1969 年 66 巻 1 号 p. 61-82
One hundred and twelve patients with gastric diseases (46 gastric carcinoma, 40 gastric ulcer, 11 duodenal ulcer, 9 chronic gastritis, 2 gastric polyp, 1 sarcoma and 3 normal stomach) who had gastrectomy at the 1st Department of Surgery, Tokyo Medical and Dental University were chosen for this study. The specimens were silver-impregnated by Kubota's method and intramural nerves were observed together with the other pathological changes of the stomach, clinical signs and symptoms.
1) The pathological changes of intramural nerves in gastric carcinoma were varied with the types of infiltration by carcinoma (INF) and were minimal in INF γ, and/or scirrhous carcinoma.
2) Normal myelinated nerve fibers were identified in the center of carcinoma in 13 cases and were interpreted as regenerated sensory fibers. They were seen more in INF γ and/or scirrhous carcinoma and were correlated with clinical complain of pain.
3) The pathological changes of intramural nerves adjacent to gastric ulcers (Ul II & III) revealed that they were not primary factor for the genesis of ulcer.
4) Neuroma or bundles of normal appearing nerve fibers were seen at the base of ulcer and were interpreted as regenerated sensory fibers as seen in gastric carcinoma.
5) The pathological changes of submucosal nerves were varied with degrees of mucosal changes in cases with gastritis and were interpreted as secondary to gastritis.
6) The intramural nerves in gastric polyp were not identified. The pathological changes of intramural nerves in gastric lymphosarcoma were less than those with carcinoma.

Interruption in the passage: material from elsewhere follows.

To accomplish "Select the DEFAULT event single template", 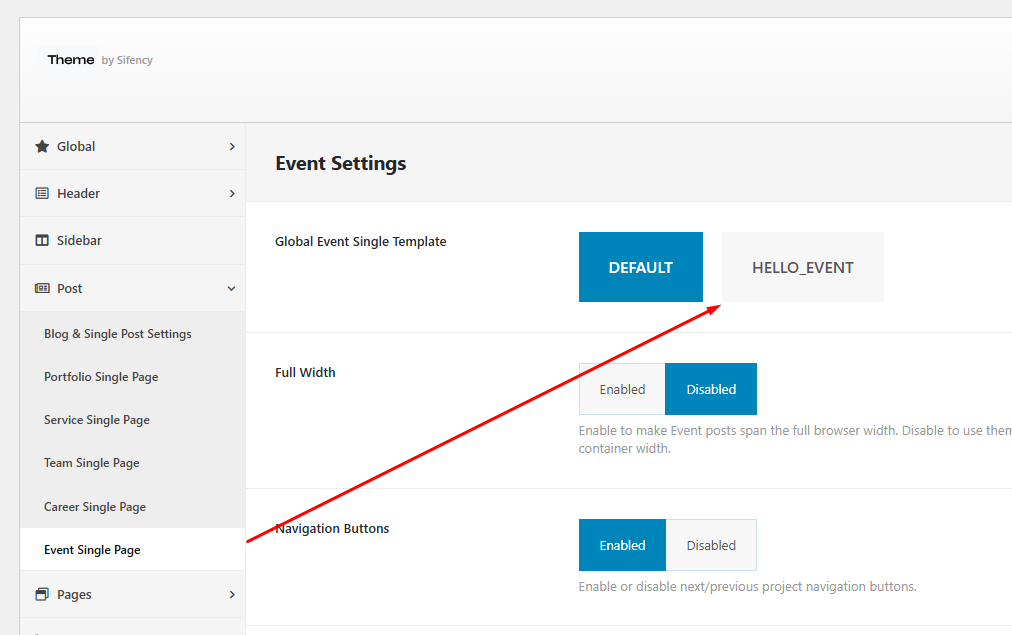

7) The pathological changes of intramural nerves were correlated with clinical signs and symptoms such as anorexia, nausea, vomiting and low proteinemia.
8) The abnormal tension and peristalsis of the stomach and the abnormal HCl secretion were due not only to changes of muscularis propria and gastric mucosa but also to those of intramural nervous changes.